Kubra: Why aren’t they just using the datagraphs instead of traditional databases?

Hurkan Akbiyik: Each one of them has its own advantages and disadvantages. It is hard to see properties in the graph databases. You can easily find the relationship between Hurkan and Dilen but it is hard to find the type of petrol Hurkan’s car is using and what other cars are using it for example. So, each one of them has their own pros and cons. Databases consist of three basic bases. One of them is consistency for example. You cannot achieve all three bases at the same time. Usually you can have up to two and you sacrifice one.
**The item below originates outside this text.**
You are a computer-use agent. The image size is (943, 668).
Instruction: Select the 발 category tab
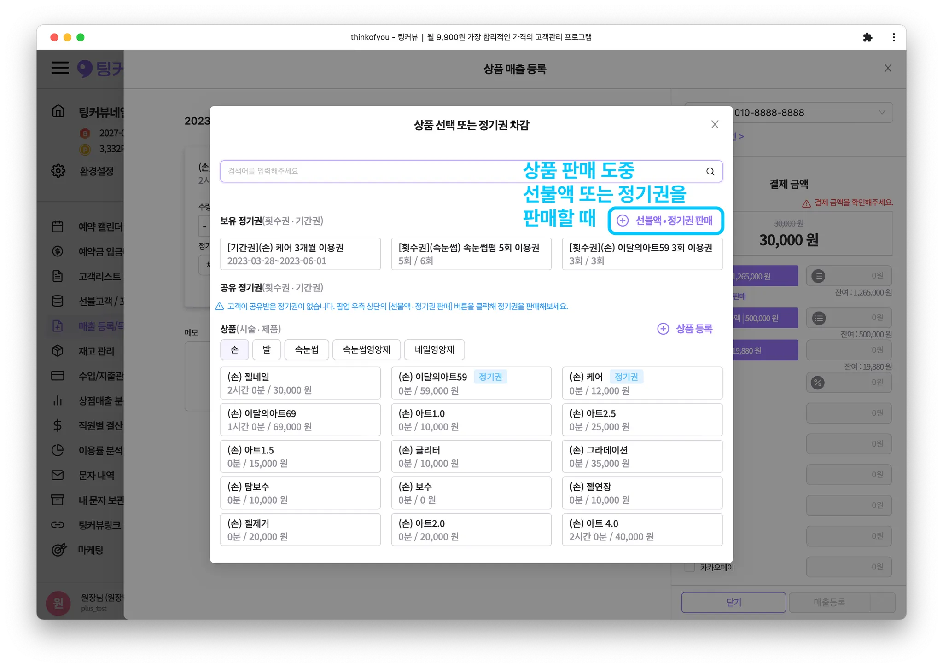coord(267,350)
So, we translate the traditional database to a graph database. But it is kept in a text format. You cannot just look at it and see a graph. It is easier with traditional databases because there are tables and you can just open Excel for example. But with graph databases you need to see it as well. So, we have a product called Graph Vision. Just like SQL for traditional databases we have DQL (DatagraphQueryLanguage). You can query graph databases with this language. *shows an example of a query on the board*. So, after a query we get a result. But I need to see this result. This is where our Graph Vision comes in. You can see the result via nodes and lines between them. *draws a node and a line on the board*. Then you can double click on a node (circle) and see more information about this node. We use such technologies as Node.js, Angular.js, D3.js.

Sinem: What are the main applications for this technology?

Hurkan Akbiyik: Datateam works in a tailor method in general, that is, there exists a software project, it was written before, but the institution will not be developing that code, and another institution takes the code and develops it. The second option is the direct approach, in which people come and ask for a project, and we implement it from scratch. In general, our products, as I have mentioned earlier, are focused on providing a graph database inside a regular database without interference. There are many things that can be done with data, you can process it, visualize it, mine it, use machine learning for grouping, smart teaching, etc. For instance, you show a code pictures of dogs and cats, and teach it which is which like a child. Then you ask for a picture you have not shown before, and it gives a probabilistic response on if it is a dog or a cat. These type of things can be done, and we are doing it.

Kubra: What are the risks and benefits of this technology?

Hurkan Akbiyik: Time is a risk factor, and there are also risks associated with data usage. Security is the biggest problem of our age. institutions can not get past their security boundaries. They do not provide VPN access to us, so we have to work at the place in person. There are data security problems. You can not reveal the acknowledged data to the outsiders, and if you would want to use the data for advertising, you have to get permission. These are all risks that we have to consider in this business.

Sinem: What sort of modifications will be made to the technology in the future?

Hurkan Akbiyik: In data science, major developments are underway in topics like machine learning, deep learning, and neural networks, and these will highly affect human lives. At the moment, we are teaching robots how to operate. In the future, they will analyze the data provided to them, and calculate the best course of operation themselves. The implementation of this technology will be the solution to many problems in the future.